### REQUIRED WORK
Your answer is every line of the material below in which the string "computer" occurs.

### MATERIAL FOR THIS TASK
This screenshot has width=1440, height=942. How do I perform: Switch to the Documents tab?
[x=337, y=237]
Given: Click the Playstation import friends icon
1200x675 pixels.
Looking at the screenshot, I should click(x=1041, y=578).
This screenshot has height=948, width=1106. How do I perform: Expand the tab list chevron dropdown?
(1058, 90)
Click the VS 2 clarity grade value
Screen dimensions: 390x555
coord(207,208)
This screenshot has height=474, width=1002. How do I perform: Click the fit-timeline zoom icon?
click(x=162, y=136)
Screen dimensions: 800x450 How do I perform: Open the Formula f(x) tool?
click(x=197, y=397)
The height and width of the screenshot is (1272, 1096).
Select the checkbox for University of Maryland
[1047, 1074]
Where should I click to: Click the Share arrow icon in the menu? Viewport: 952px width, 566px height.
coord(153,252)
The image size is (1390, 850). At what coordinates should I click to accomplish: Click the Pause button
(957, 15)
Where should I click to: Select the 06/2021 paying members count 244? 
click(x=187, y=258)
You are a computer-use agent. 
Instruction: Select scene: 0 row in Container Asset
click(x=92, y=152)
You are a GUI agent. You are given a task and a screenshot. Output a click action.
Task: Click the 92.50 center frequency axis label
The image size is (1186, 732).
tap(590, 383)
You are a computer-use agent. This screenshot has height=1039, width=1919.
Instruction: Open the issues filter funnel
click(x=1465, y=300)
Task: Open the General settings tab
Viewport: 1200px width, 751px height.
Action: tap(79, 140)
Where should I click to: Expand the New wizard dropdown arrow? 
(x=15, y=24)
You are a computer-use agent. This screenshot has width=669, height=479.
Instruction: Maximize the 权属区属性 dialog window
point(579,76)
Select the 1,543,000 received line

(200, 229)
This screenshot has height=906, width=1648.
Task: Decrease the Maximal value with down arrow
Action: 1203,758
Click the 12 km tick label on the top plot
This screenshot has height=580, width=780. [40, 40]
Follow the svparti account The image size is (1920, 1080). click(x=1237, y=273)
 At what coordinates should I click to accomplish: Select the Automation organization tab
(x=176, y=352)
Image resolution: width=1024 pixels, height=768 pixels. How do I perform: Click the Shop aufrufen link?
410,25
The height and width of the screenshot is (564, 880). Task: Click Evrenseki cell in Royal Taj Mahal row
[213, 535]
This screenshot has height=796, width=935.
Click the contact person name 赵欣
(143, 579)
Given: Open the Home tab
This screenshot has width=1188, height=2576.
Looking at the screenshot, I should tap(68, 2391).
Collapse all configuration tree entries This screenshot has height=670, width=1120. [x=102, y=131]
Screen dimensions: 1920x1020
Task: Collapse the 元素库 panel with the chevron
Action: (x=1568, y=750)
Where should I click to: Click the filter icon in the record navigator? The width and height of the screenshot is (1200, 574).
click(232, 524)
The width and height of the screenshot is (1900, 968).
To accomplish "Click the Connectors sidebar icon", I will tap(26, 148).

### WRITTEN RESPONSE
You are a computer-use agent. 
You are a computer-use agent. This screenshot has height=1039, width=1919.
You are a computer-use agent. This screenshot has width=669, height=479.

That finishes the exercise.